(AA) – South Sudanese Justice Minister Paulino Wanawila said that a new national security law – which has met with objections from the country’s opposition – had come into effect despite President Salva Kiir’s decision not to endorse it.
Under the country’s transitional constitution, Wanawila told The Anadolu Agency, any bill endorsed by parliament comes into effect after 30 days – even if the president doesn’t sign it.
The law was approved by parliament last October and referred to the president for endorsement, Wanawila told AA.
The president made some observations about the law before referring it back to parliament for amendment, he added.
Yet a parliamentary recess hindered the process and the law came into effect in accordance with the transitional charter, he said.
“The law was referred back to parliament 33 days after being passed by the legislature, which means it comes into effect under the constitution,” he added.
The bill, which gives the authorities the power to arrest without first obtaining judicial warrants, was decried by the opposition, which said it threatened to infringe on human rights.

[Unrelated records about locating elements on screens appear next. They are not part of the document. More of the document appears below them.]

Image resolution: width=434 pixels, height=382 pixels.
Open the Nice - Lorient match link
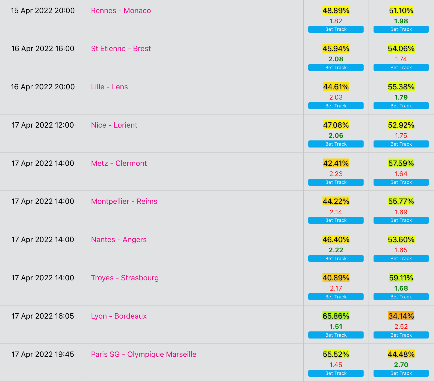click(114, 125)
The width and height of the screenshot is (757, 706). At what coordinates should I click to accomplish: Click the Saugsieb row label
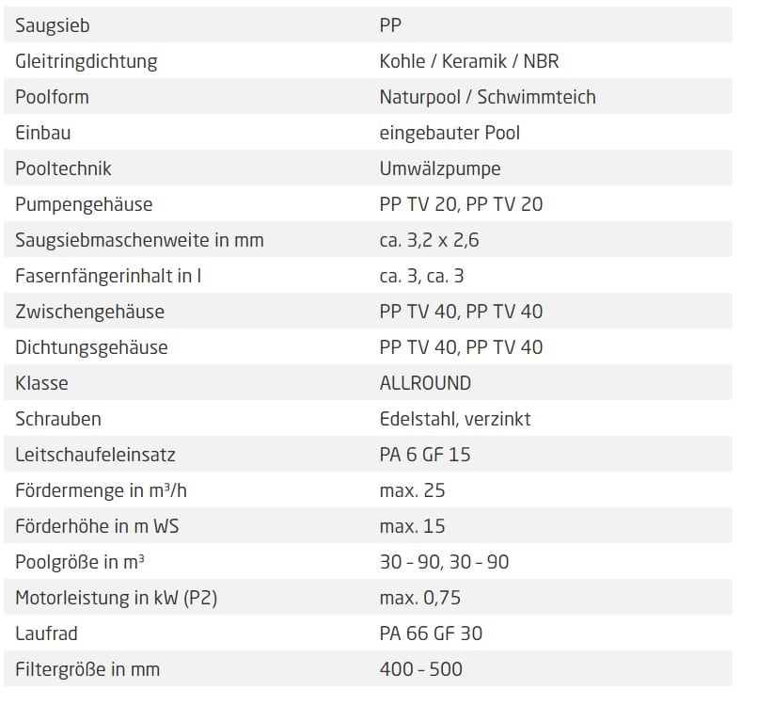click(x=52, y=25)
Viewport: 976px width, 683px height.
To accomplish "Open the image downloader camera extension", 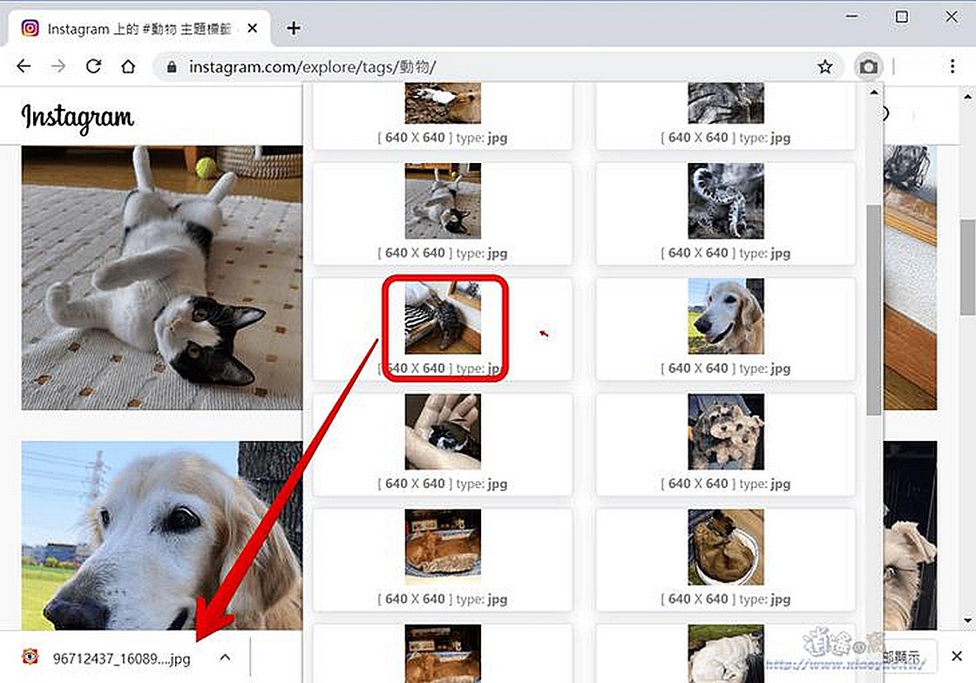I will coord(868,66).
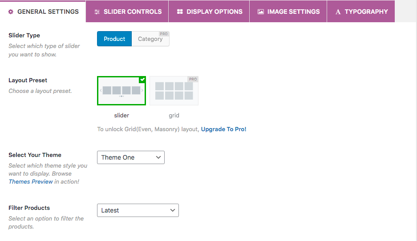Click the sliders icon beside Slider Controls
The image size is (417, 241).
[x=97, y=12]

The bill states: “Any person who is found committing any one of the offences against the State as provided under Section 5 of this bill, or who is reasonably suspected of having committed – or of having attempted to commit or of being about to commit – such an offense may be arrested without warrant by any officer and detained.”
Offences mentioned in Section 5 of the bill include activities related to espionage, sabotage, terrorism, subversion, or an intention to engage in any such activity directed against or considered detrimental to the national interest.
It also includes among the offences any activity aimed at undermining or overthrowing South Sudan’s constitutionally established government.